Changes that happen as we age can be partially attributed to the sedentary lifestyle that we can let ourselves go toward. Circumstances will come up that may limit your activity for a time. Maybe your nutrition has become out of whack. You could be only wanting to eat the same thing over and over, and those comfort foods are exactly that, comforting. But if you’re not satisfied with how your body looks, then things have to change from what your normal is. Prioritizing well rounded nutrition and well rounded exercise can help reduce the negative changes that happen as we age. Your exercise does not have to be just inside a gym but it can be about getting active outside, carrying your kid for a hike, any obstacle you can add to your life that will keep your body moving. Recreational activities that you are able to include in your life are going to keep you moving, developing, and healthy.

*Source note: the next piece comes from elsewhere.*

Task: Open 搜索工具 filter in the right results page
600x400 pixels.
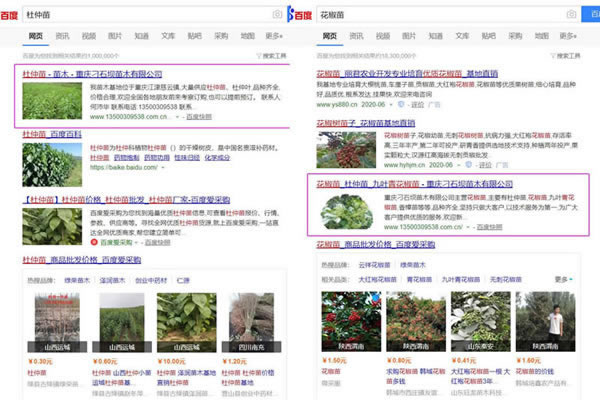Action: pos(569,56)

I wanted to give you guys a little bit of a picture about what it’s like to age. I don’t have a complete picture of this yet, as I’m still in my younger years. I’m not in the latter part of my life yet, hopefully. But I do make a ton of observations as a nutritionist and a strength and conditioning coach that people’s bodies age because of their physical age but also due to the many sedentary and lifestyle habits that they have. There are things that you can be doing right now to be prepared for the long haul. Taking responsibility and the little things that you can do now are going to have an effect in ten, twenty, thirty, or forty years down the road. If you want to be functional and be able to live your best life and not just be stuck in a chair later on in life, then take some responsibility now to do what you can to move well, put some resistance training into your exercise to put some cardiovascular training into your exercise. If you need guidance with that there are many people, myself included, who are out there ready to help you. This is all one big community world-wide of people who want to live their best life, so who’s in your corner? Who is that emotional support that is going to help you live your best life. How can you get other people on board with you?